Of course, I understand it's an utterly crucial ability for people such as two of my neighbors (who have full-time jobs, houses to manage, young children, husbands, etcetera, ad infinitum, world-without-end).

Still? Particularly over the past several years (during which time, I'll admit, either society is getting more frantic than ever, or perhaps I'm just/finally achieving my curmudgeon-dom), I find myself, on a regular basis, either dismayed or flat-out IRRITATED by someone claiming "Oh, don't worry...I'm GREAT at multi-tasking!"

I've come to regard that proclamation rather as I do the question "Can I put you on hold for a moment? I have a call coming in..." or "May I be frank with you?".......when it comes out of someone's mouth, I generally assume that he/she is about to say or do something that, finally, is just plain rude.

Just this past month, I visited a longtime friend who, among her many accomplishments, is an editor (along the lines of you in your H&G days; actually,I wouldn't be surprised if you knew her). In any case, I told her of a movie I'd really admired, and she said "Oh....bring it with you! We'll watch it TOGETHER!!!!".

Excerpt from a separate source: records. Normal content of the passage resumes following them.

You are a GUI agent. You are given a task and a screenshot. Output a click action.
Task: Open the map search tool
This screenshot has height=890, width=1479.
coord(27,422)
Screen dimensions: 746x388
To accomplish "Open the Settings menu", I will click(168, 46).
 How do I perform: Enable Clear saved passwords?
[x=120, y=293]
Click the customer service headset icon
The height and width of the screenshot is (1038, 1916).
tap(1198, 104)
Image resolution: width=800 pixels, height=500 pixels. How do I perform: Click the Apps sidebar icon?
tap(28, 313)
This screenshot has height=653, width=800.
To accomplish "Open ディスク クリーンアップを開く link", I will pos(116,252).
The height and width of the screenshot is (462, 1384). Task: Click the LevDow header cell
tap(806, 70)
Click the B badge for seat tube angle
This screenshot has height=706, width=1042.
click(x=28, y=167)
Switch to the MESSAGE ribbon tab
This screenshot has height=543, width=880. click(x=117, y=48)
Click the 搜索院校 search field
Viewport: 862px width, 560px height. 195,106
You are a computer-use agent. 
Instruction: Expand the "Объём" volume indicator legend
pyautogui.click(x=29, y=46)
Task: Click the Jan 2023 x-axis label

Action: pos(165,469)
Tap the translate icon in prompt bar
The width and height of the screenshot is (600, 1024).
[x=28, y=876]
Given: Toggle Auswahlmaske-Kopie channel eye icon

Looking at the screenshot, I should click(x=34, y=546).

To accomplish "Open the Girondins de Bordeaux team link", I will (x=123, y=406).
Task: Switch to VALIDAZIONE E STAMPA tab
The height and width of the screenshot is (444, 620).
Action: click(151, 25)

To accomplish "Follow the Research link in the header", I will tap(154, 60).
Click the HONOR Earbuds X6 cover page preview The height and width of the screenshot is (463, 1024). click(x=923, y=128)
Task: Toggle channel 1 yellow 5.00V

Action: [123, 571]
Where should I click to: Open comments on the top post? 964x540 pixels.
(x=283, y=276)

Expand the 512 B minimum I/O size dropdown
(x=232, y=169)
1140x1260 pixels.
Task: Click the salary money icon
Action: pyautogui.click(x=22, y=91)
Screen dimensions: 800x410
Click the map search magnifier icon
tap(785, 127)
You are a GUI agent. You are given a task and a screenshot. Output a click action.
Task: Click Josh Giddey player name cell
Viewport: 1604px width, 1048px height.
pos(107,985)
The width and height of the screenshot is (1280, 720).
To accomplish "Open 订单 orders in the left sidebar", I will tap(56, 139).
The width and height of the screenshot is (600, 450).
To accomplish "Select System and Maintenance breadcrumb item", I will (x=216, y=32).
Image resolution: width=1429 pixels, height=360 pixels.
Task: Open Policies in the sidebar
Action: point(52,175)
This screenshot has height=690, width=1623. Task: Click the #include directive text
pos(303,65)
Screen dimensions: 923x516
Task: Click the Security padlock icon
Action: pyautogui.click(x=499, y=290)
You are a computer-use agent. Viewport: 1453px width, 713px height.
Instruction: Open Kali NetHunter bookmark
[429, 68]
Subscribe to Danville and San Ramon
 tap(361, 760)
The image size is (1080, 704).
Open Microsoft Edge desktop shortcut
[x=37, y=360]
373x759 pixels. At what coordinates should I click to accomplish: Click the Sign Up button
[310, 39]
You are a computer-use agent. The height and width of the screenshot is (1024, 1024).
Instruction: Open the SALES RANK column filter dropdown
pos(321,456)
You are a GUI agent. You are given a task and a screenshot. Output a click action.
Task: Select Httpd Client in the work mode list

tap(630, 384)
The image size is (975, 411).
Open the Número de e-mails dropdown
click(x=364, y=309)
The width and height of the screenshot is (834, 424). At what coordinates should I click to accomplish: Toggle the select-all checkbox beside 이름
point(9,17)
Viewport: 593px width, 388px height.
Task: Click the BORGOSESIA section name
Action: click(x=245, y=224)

I really like this movie, for some very personal (possibly silly, but still real) reasons.

We ended up sitting on her bed one evening, with the dogs around us and the DVD playing....and I realized she'd taken a manuscript from the bedside table and was editing it while the movie played.

I mentioned "Ummmm....do you not want to watch the movie?....this is a part you'd enjoy...". She looked over the edge of her reading glasses and calmly informed me "Oh...don't worry...I'm great at MULTI-TASKING....I've been able to watch a movie AND read for years....just let the movie play...".

And, yup...I picked an argument (the third time she reverted her attention to the manuscript during the first, crucial thirty minutes), shut the damn movie off, and told her that I could name at least one presumably-important thing that she wasn't managing to fit into her self-congratulatory "multi-tasking".Oh well...I understand that many people (given their jobs, familites, etc) HAVE to multi-task, but I've come to look askance at folks who go about trumpeting their supposed expertise at the business.

the two neighbor/mothers I mentioned earlier would be the first to say that they look forward to the day when "multi-tasking" isn't necessary.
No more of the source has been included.